Especialmente si antes construyen un villano al lado del cual se nos olvida la mala imagen de la empresa minera: la que aportaba regalías miserables, no pagaba impuestos, instaló una contaminante planta de carbón y ocupó ilegalmente tierras fuera del área de concesión. Ahora, el “malo más malo” al que le han puesto el foco los voceros oficiales y oficiosos son los mineros ilegales que buscan oro en el lecho de nuestros ríos, “generalmente aliados al narcotráfico”. ¿Les resultará ese cuento tan forzado?

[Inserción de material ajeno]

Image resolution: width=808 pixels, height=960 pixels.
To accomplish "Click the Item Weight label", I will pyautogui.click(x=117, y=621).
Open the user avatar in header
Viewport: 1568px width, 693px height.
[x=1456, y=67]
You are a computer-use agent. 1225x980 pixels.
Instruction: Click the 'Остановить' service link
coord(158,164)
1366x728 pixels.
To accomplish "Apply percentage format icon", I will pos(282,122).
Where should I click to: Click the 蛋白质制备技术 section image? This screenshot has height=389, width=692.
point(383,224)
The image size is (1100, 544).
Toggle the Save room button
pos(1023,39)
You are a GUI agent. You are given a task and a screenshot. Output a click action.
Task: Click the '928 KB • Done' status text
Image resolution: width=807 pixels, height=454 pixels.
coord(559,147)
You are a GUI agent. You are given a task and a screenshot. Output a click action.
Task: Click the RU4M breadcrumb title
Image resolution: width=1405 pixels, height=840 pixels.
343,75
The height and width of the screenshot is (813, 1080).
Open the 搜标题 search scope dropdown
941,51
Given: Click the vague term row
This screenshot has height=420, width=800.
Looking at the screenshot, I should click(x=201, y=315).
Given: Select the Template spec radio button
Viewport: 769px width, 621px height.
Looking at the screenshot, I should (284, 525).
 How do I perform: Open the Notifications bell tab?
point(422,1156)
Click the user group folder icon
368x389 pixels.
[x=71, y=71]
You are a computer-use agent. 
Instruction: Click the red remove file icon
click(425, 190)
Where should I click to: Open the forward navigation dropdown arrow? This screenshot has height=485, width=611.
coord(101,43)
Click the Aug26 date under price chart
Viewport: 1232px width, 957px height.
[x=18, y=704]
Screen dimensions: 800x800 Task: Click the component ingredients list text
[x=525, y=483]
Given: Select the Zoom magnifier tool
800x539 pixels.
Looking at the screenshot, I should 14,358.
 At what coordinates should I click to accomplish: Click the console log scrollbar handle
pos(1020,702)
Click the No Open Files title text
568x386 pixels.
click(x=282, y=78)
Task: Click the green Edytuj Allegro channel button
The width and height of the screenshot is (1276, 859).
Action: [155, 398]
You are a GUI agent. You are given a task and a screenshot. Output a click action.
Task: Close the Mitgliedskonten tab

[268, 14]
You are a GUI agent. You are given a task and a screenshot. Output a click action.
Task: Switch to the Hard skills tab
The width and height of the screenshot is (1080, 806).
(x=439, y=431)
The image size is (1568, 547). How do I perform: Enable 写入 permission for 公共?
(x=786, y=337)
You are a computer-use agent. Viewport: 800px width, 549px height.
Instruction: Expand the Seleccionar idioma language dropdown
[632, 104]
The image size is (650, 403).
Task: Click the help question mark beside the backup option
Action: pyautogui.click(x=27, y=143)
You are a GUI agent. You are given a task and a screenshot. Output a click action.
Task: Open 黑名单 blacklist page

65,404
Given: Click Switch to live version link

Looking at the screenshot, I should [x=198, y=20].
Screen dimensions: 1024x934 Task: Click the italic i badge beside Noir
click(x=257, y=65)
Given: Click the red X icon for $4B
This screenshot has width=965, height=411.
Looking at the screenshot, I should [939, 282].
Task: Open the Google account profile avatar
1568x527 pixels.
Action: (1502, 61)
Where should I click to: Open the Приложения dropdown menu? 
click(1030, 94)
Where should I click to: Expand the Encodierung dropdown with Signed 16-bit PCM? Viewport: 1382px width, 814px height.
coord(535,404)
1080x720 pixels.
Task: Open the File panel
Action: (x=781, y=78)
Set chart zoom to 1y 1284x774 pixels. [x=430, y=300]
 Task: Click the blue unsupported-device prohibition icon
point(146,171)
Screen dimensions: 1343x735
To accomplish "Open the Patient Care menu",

Es improbable. La creación propagandística de inocentes, culpables y villanos tiene cada vez menos impacto entre una ciudadanía que exige que la justicia alcance a los poderosos (no importa el clan del que formen parte), que sus dineros se manejen con transparencia y que las decisiones públicas se tomen respetando la voluntad popular.

Por eso resulta tan insultante ver a tantos personajes pasearse impunes por los pasillos del poder: unos con condenas en firme y otros a la espera de que la mano del rey (o la nueva reina de la Asamblea) los exonere de sus delitos.

Quizás esta nostalgia monárquica les termine reventando en la cara. Porque la mentira tiene patas cortas y los ciudadanos no son tontos. Cada vez más reconocen, como en aquel maravilloso cuento, que el rey y sus voceros están desnudos.